In the records, find every line with the word "agent" and copy it out.

> **Provided entries**:
- Opening Delimiter -

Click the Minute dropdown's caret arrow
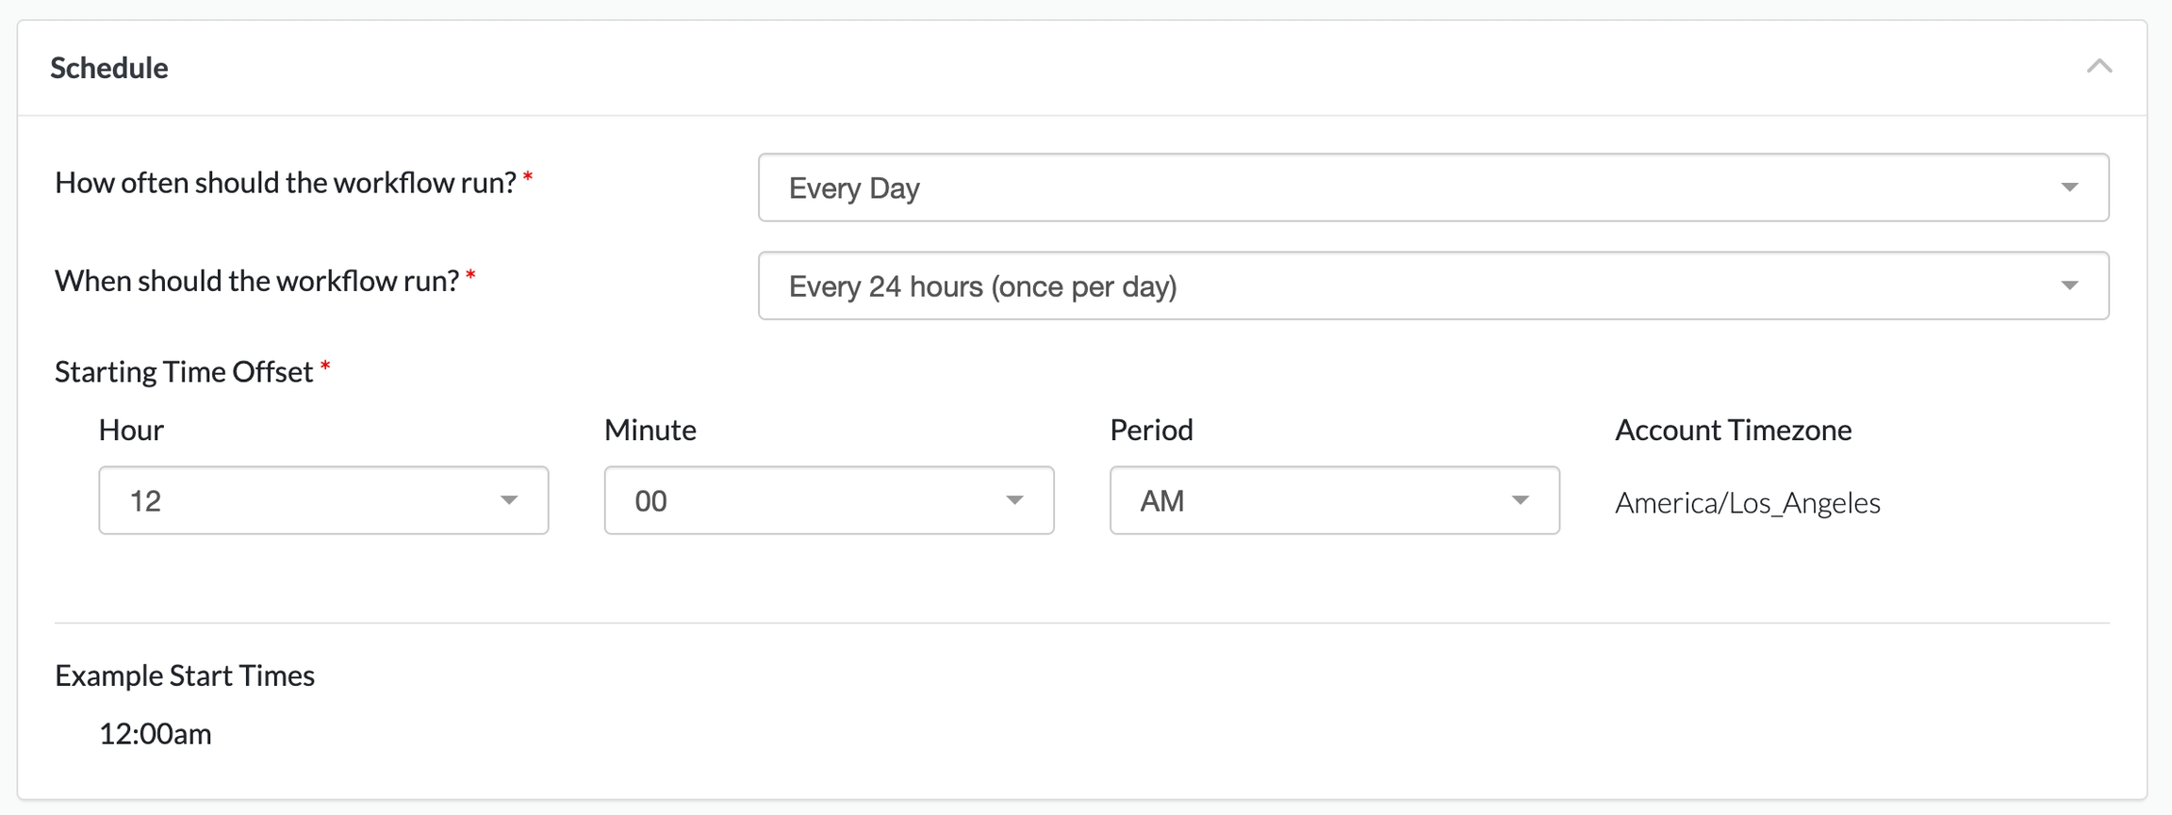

- Closing Delimiter -
- Opening Delimiter -

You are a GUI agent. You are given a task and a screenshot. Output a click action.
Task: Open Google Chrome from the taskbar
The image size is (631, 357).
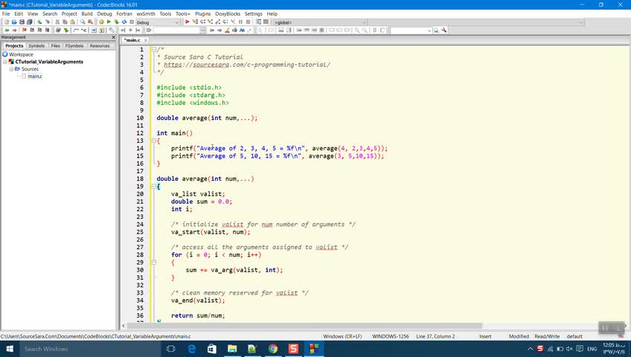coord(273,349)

- Closing Delimiter -
- Opening Delimiter -

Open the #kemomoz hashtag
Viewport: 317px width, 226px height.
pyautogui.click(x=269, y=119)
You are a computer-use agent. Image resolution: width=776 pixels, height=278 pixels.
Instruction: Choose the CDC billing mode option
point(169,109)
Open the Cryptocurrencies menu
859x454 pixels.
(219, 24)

- Closing Delimiter -

> **Written response**:
You are a GUI agent. You are given a task and a screenshot. Output a click action.
You are a computer-use agent. Image resolution: width=776 pixels, height=278 pixels.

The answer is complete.